Martin Hunek Expires September 11, 2019 [Page 1]
INTERNET-DRAFT NAT64/DNS64 detection via SRV Records March, 2019
Table of Contents
1. Introduction . . . . . . . . . . . . . . . . . . . . . . . . . 3
1.1. Requirements Language . . . . . . . . . . . . . . . . . . . 3
2. Terminology . . . . . . . . . . . . . . . . . . . . . . . . . 3
3. NAT64 service SRV record . . . . . . . . . . . . . . . . . . . 3
4. DNS64 service SRV record . . . . . . . . . . . . . . . . . . . 4
5. Node Behavior . . . . . . . . . . . . . . . . . . . . . . . . 4
5.1. Example . . . . . . . . . . . . . . . . . . . . . . . . . . 5
6. IANA Considerations . . . . . . . . . . . . . . . . . . . . . 7
7. Security considerations . . . . . . . . . . . . . . . . . . . 7
8. References . . . . . . . . . . . . . . . . . . . . . . . . . . 7
8.1. Normative References . . . . . . . . . . . . . . . . . . . 7
8.2. Informative References . . . . . . . . . . . . . . . . . . 8
Martin Hunek Expires September 11, 2019 [Page 2]
INTERNET-DRAFT NAT64/DNS64 detection via SRV Records March, 2019
1. Introduction
The simultaneous use of NAT64/DNS64 and DNSSEC outlined by
[RFC7050], does not solve all the aspects of such use. Namely
[RFC7050] does not allow assignment of NAT64 priorities in case when
multiple network prefixes are in use. [RFC7050] also doesn't work in
the case when network operator and DNS operator are not the same
subject, like in the case when the end node is using some public DNS
resolvers. This document describes the way how to circumvent that
limitation while maintaining added security provided by DNSSEC.
1.1. Requirements Language
The key words "MUST", "MUST NOT", "REQUIRED", "SHALL", "SHALL NOT",
"SHOULD", "SHOULD NOT", "RECOMMENDED", "NOT RECOMMENDED", "MAY",
and "OPTIONAL" in this document are to be interpreted as described
in BCP 14 [RFC2119] [RFC8174] when, and only when, they appear in
all capitals, as shown here.
2. Terminology
End node: Either DNS stub resolver or the DNS recursive resolver
serving a local area network or station.
Pref64::/n: an IPv6 prefix used for IPv6 address synthesis
[RFC6146].
Pref64::WKA: an IPv6 address consisting of Pref64::/n and WKA at
any of the locations allowed by [RFC6052].
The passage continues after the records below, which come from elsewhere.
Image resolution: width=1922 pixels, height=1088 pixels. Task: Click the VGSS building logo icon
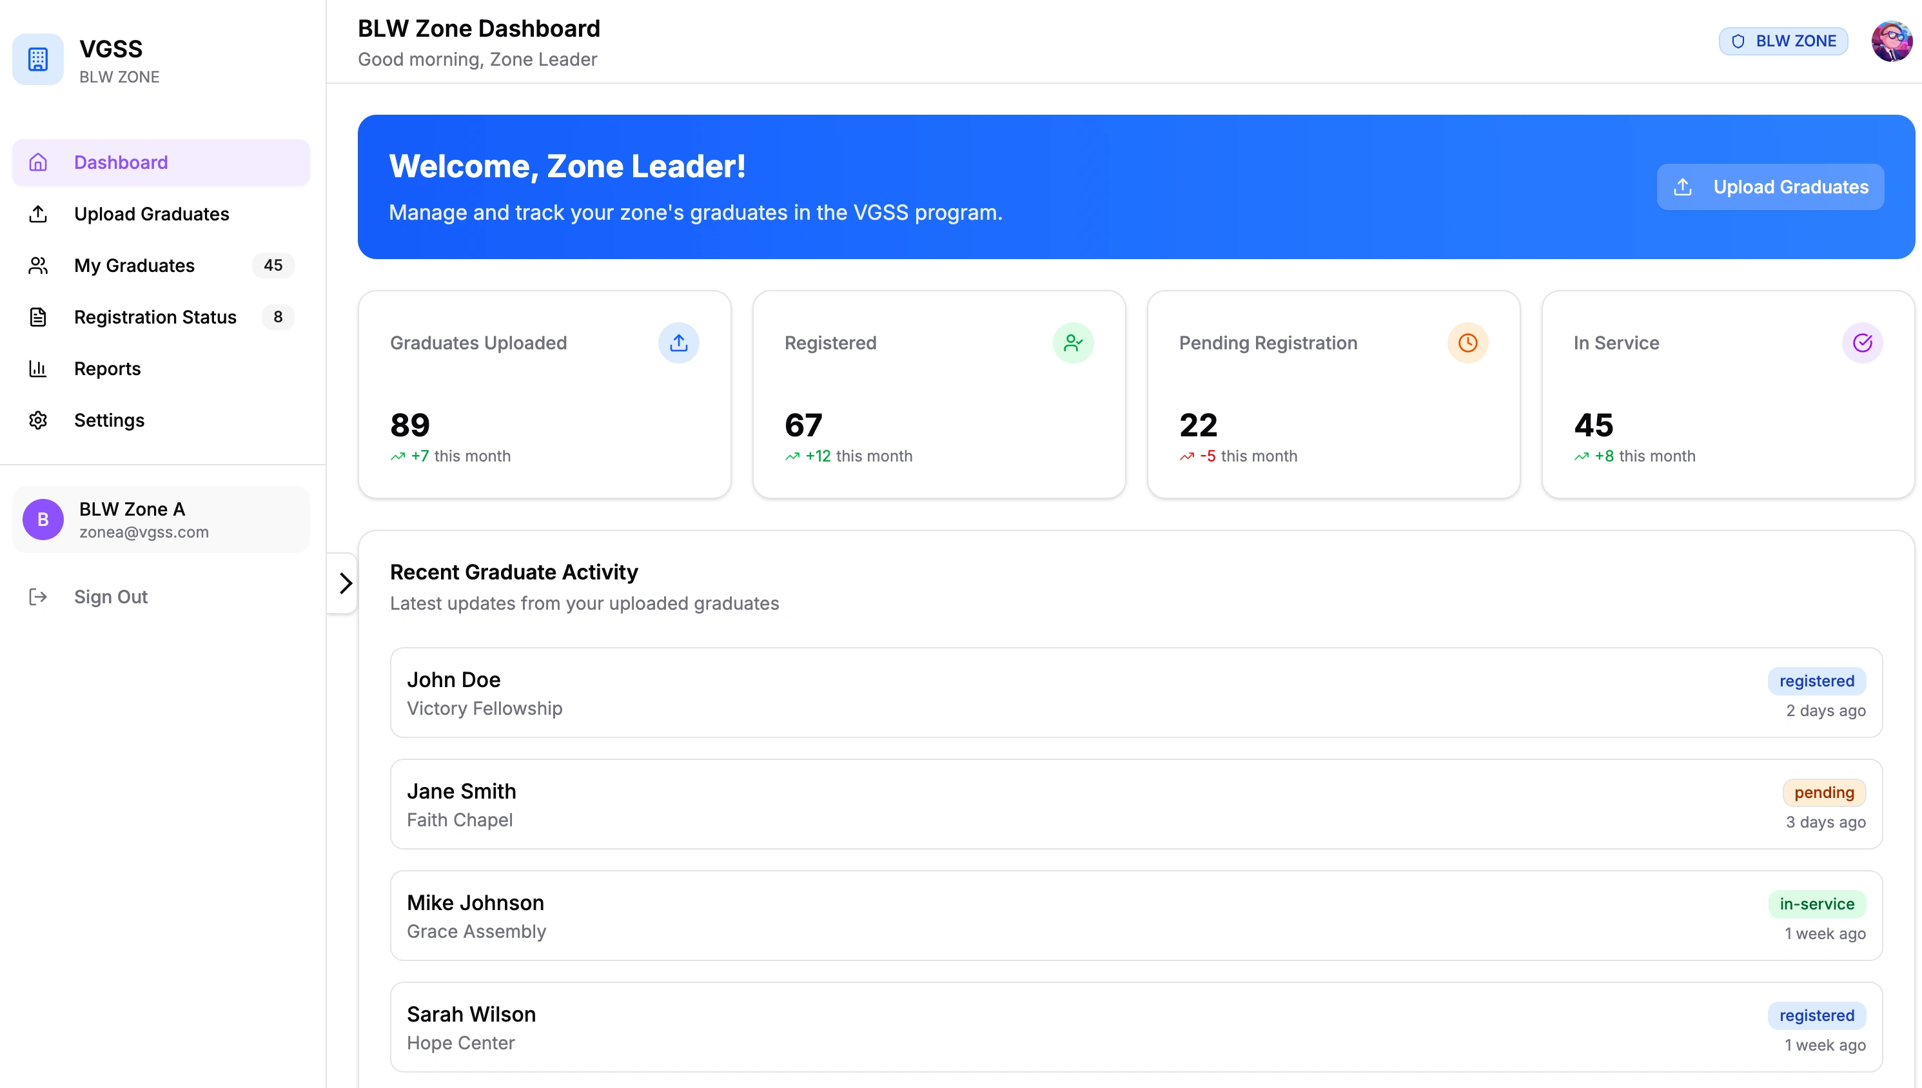click(38, 59)
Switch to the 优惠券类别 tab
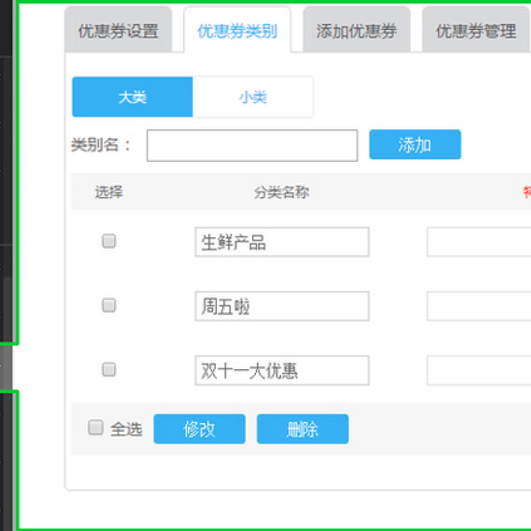Image resolution: width=531 pixels, height=531 pixels. [x=237, y=31]
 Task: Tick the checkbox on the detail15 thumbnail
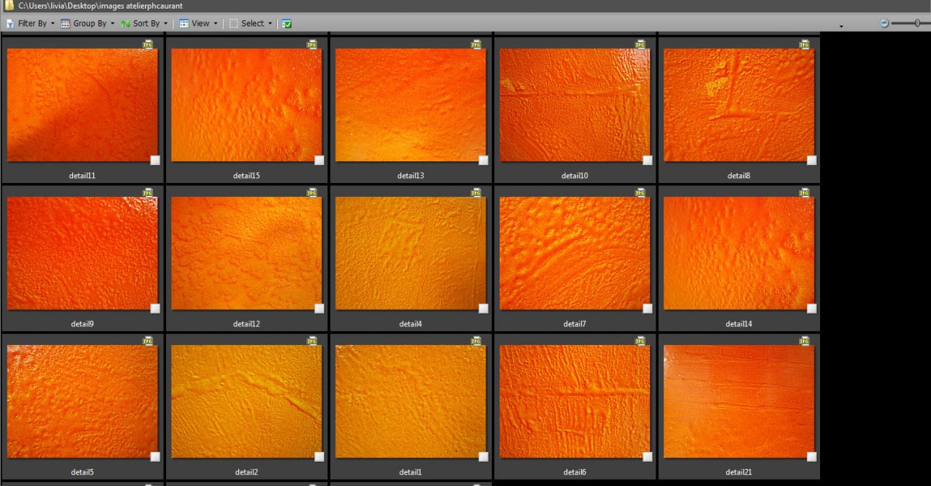[320, 160]
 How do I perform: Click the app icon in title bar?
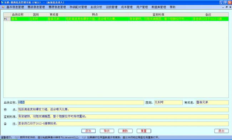tap(2, 2)
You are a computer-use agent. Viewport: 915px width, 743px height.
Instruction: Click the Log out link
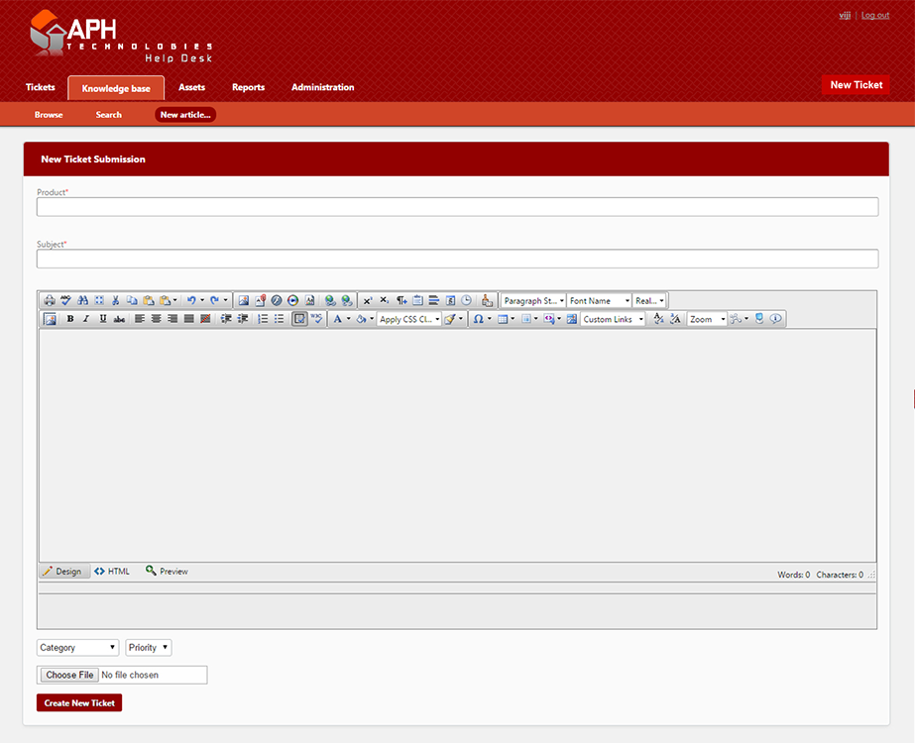click(x=874, y=15)
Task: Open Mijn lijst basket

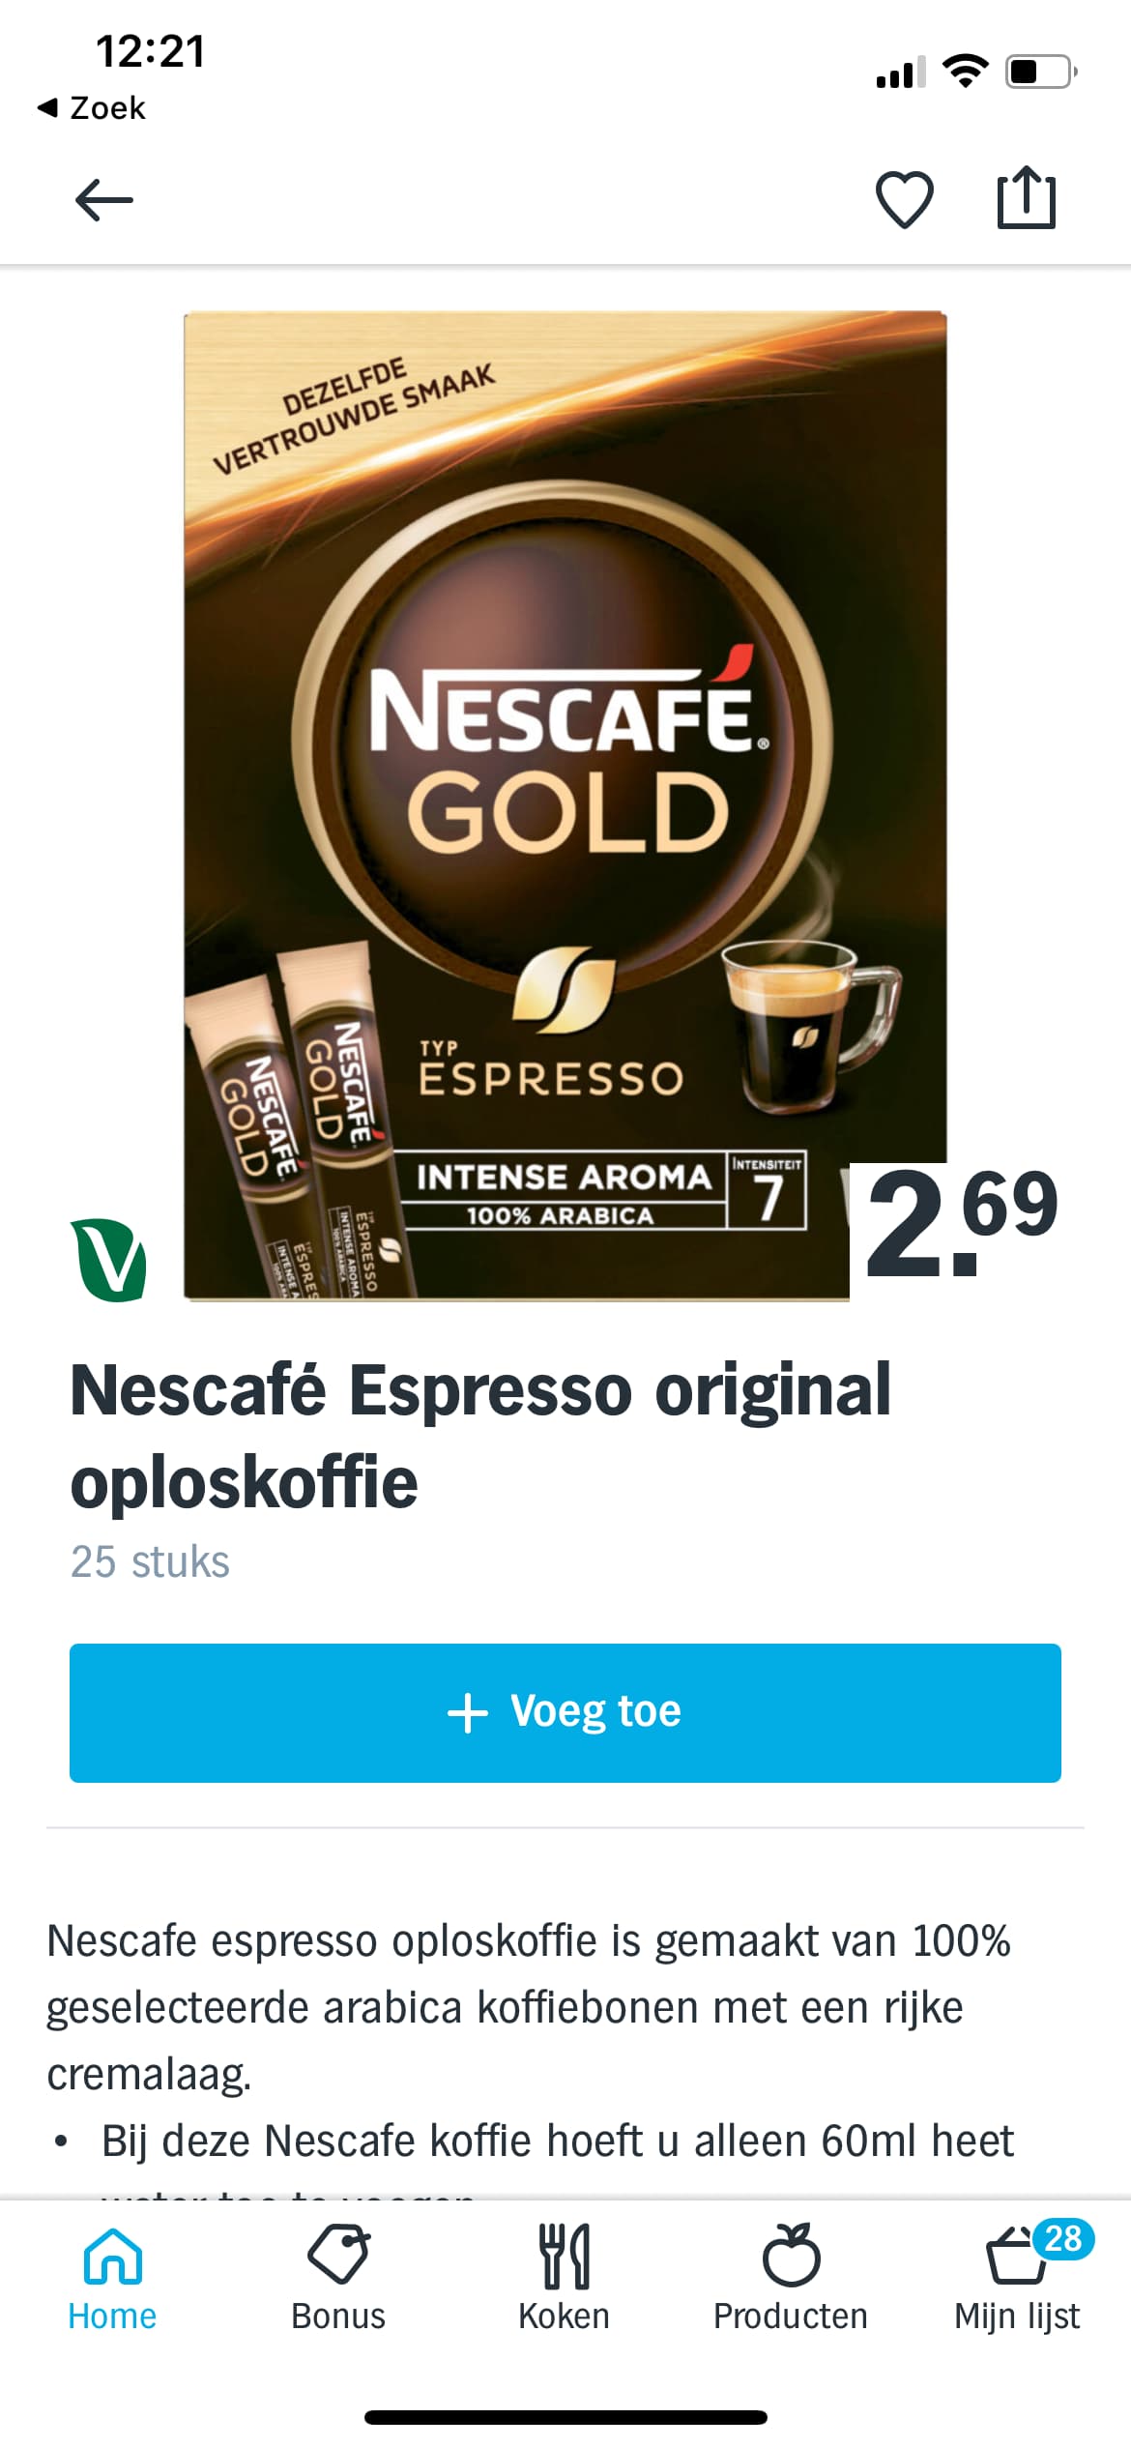Action: click(x=1017, y=2278)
Well-Known IPv4 Address (WKA): an IPv4 address that is well-known
and present in an A record for the well-known name. Two well-known
IPv4 addresses are defined for Pref64::/n discovery purposes:
192.0.0.170 and 192.0.0.171.
3. NAT64 service SRV record
This document specifies two new well-known SRV records. The one for
NAT64 prefix which validation end node MUST implement:
nat64. ipv6.Name TTL Class SRV Priority Weight Port Target
The TTL, Class, Priority and Weight follows the same scheme as
defined in [RFC2782] and have theirs standard meaning.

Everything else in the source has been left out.